Micron CEO Sanjay Mehrotra attributes the current memory chip shortage not solely to manufacturers, but also to past customer pricing pressures that limited investment capacity. Despite financial challenges, Micron continued strategic investments. AI-driven demand is now surging, with the supply crunch expected to persist beyond 2027. Micron is investing $200 billion in new facilities, impacting consumer electronics pricing.

Micron CEO Sanjay Mehrotra, speaking with CNBC, has shed light on the intricate dynamics behind the current memory chip shortage, emphasizing that the industry’s supply-demand imbalance is not solely attributable to memory manufacturers.
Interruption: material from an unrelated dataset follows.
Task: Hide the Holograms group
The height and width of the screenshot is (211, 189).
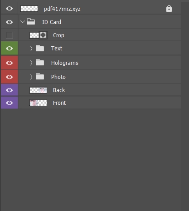Action: pos(10,63)
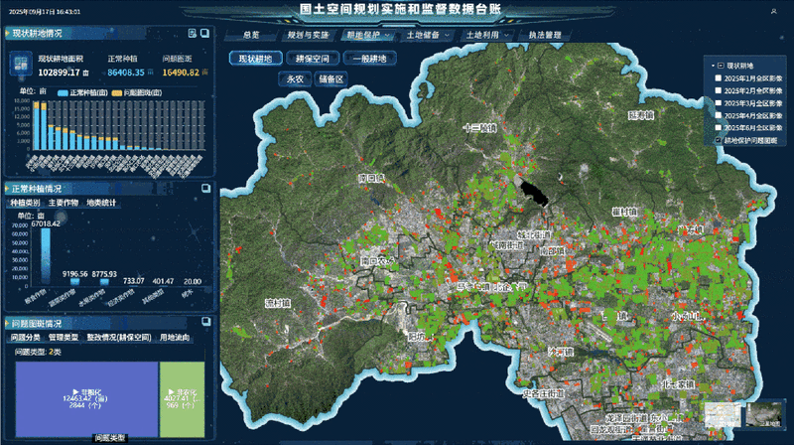
Task: Maximize the 正常种植情况 panel
Action: tap(204, 187)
Mehrotra argued that aggressive pricing pressures from customers in preceding years significantly hampered the sector’s ability to invest in the necessary capacity to meet the burgeoning demand driven by the artificial intelligence revolution.

“Certain customers drove pricing significantly down in our industry,” Mehrotra stated during an appearance on CNBC’s “Mad Money.” He elaborated that in 2023, memory chip prices plummeted to a mere third of their previous levels. This drastic price erosion pushed companies like Micron into negative gross margins, severely limiting their financial capacity for critical investments in new manufacturing infrastructure precisely when AI-driven demand began to surge. Financial filings confirm this narrative, with Micron reporting a negative gross margin of 7.3% for its fiscal year ending August 2023.

“Companies were losing money. They couldn’t afford it,” Mehrotra explained, highlighting the direct impact on the industry’s investment capabilities. Despite the challenging environment, Micron continued its strategic investments, albeit with significant reductions compared to prior years. Capital expenditures were curtailed to $7.7 billion in fiscal year 2023, down from $12.1 billion in the preceding year.

The tide began to turn as AI-driven demand for memory chips steadily climbed from its 2023 trough. This acceleration became markedly evident last year, providing a substantial boost to Micron’s financial performance. The trend has escalated further in 2026, positioning Micron as one of the stock market’s standout performers. The company’s stock surged by over 240% in the second quarter, adding approximately $920 billion in market value and bringing Micron’s market capitalization to an impressive $1.3 trillion.

Looking ahead, Mehrotra predicts that the supply crunch is likely to persist well beyond 2027. This outlook is underpinned by the protracted timelines required for constructing new semiconductor fabrication plants and the increasing complexity of manufacturing next-generation memory technologies. To address this anticipated gap, Micron is embarking on a substantial investment of roughly $200 billion in manufacturing and research and development. This ambitious undertaking includes the establishment of new memory fabrication facilities in Boise, Idaho, and Syracuse, New York. The Boise project is currently the most advanced, with initial chip production slated to commence in the middle of next year, with subsequent ramp-ups expected. The Boise site is designed to eventually house two fabrication plants.

The impact of this semiconductor scarcity is already rippling beyond the tech industry. Last week, Apple announced price increases on several Mac and iPad models. CEO Tim Cook cited soaring memory and storage costs as “unavoidable,” underscoring how the insatiable demand for AI is translating into higher component costs for consumer electronics. This move by Apple serves as a clear indicator of the widespread economic consequences stemming from the current memory chip supply constraints.